── Passage ──

TORONTO (Reuters) - Canada has always wanted more National Hockey League teams and starting on Saturday will have 24 as the sport returns from a COVID-19 forced hiatus in the country regarded as its spiritual home.
The NHL has long shown a preference for United States expansion but opted for the safety of two hub cities in the Great White North where the pandemic is widely contained over the U.S. which has seen a surge in positive cases.
The Canada/U.S. border remains closed to non-essential travel but for Canadians there are few things more indispensable than hockey.
There was of course nothing sentimental about the NHL’s decision to huddle in Canada but rather a calculated move that has proven astute as the U.S. death toll from COVID-19 climbs past 150,000.
Following a four-and-a-half month shutdown, teams have assembled under quarantine bubbles in Toronto (Eastern Conference) and Edmonton (Western Conference), which will also host the best-of-seven Stanley Cup finals scheduled to begin on Sept. 20.
Protective fencing has been constructed around each hotel and arena walling off players for the next two months from the general public.
The NHL has said that approximately 100 security guards and “health ambassadors” will be stationed throughout the downtown Toronto bubble keeping players in and unauthorised people out.

───

» **Your assignment**
Continue the news report on the NHL's restart in the Toronto and Edmonton bubbles from the point where it stops.

── Stored data ──

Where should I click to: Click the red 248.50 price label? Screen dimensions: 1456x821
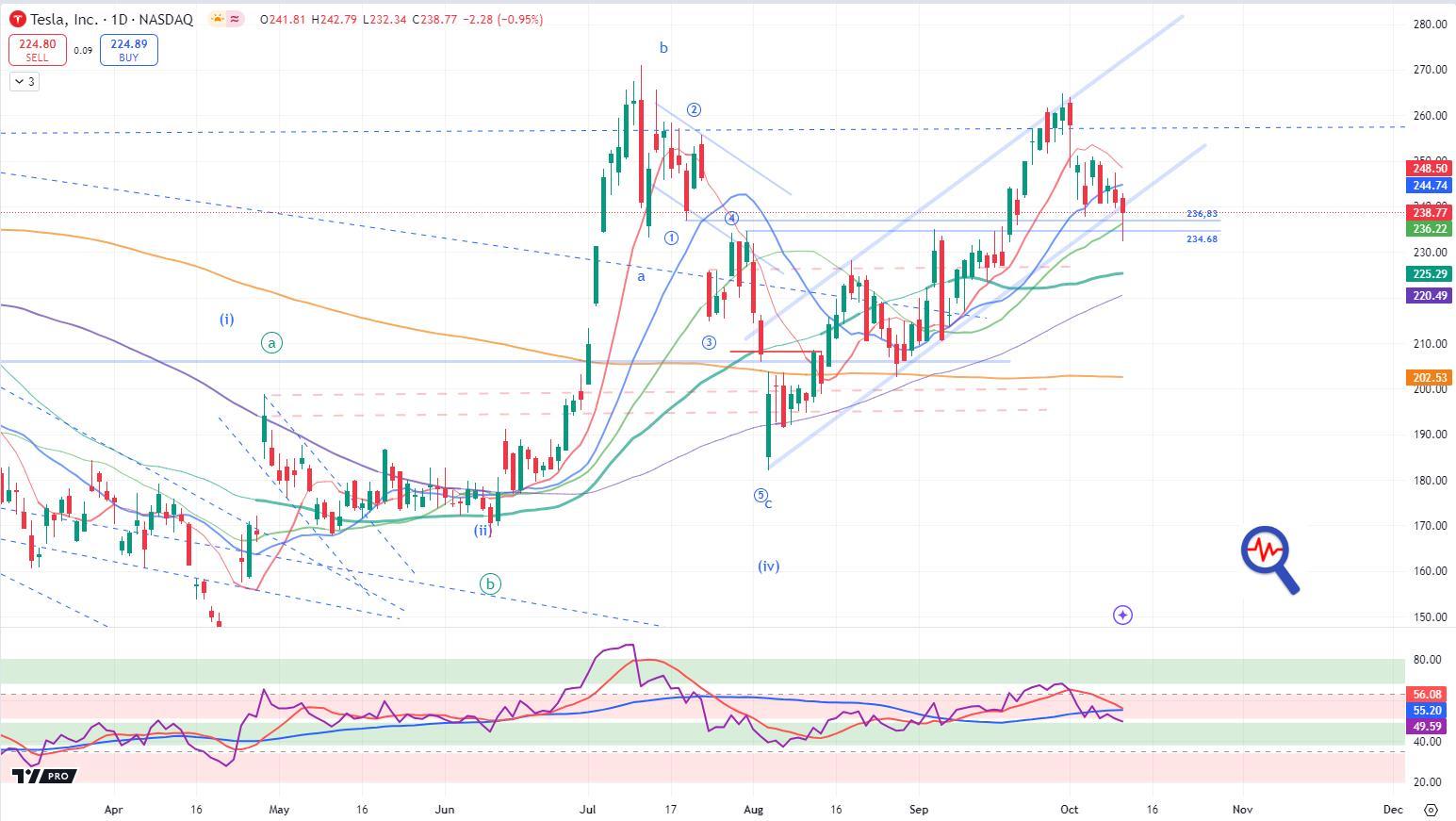pos(1428,168)

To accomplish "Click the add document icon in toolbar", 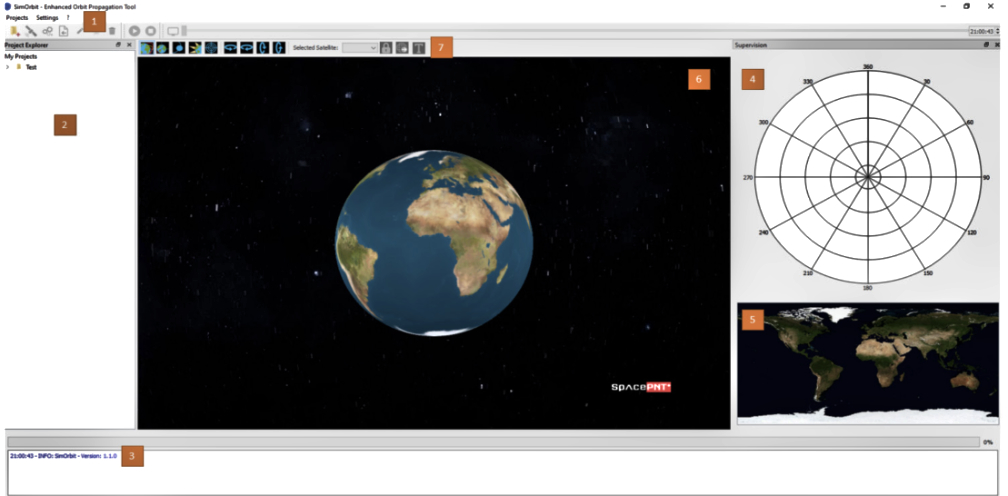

───

» **Result for this exercise**
“It is all one big distraction and at the same time, it isn’t,” said Carolina Hurricanes coach Rod Brind’Amour after checking into the team hotel. “Once you actually get to the rink, the one time that actually feels normal is when you lace your skates up.”
Action resumes with the top four teams in each conference when the season was halted competing in a round-robin to determine seeding.
The remainder of the clubs will immediately be thrown into do-or-die scenarios facing off in best-of-five qualifying round matchups.
The winners will advance to the Stanley Cup playoffs where four best-of-seven series will decide a Stanley Cup champion.
There will be no spectators at either Toronto or Edmonton but with six games a day available for broadcast there will be enough hockey to satisfy even the most obsessed fan.
When play stopped in March the Boston Bruins were top of the East standings and eight points clear of the Tampa Bay Lightning while reigning Stanley Cup champions St. Louis Blues led the West, two points ahead of the Colorado Avalanche.
The Lightning, looking to atone for last year’s collapse when they were bundled out in the opening round, and Bruins are betting favourites followed by the Avalanche.
But the stars could also be aligning for a Canadian club to finally hoist the famous mug for the first time since 1993.
For hockey-mad Canadians the 27-year drought is a national embarrassment but with six-of-seven Canadian based franchises in the hunt and all the postseason games played north of the border, hope is high the dry spell will end.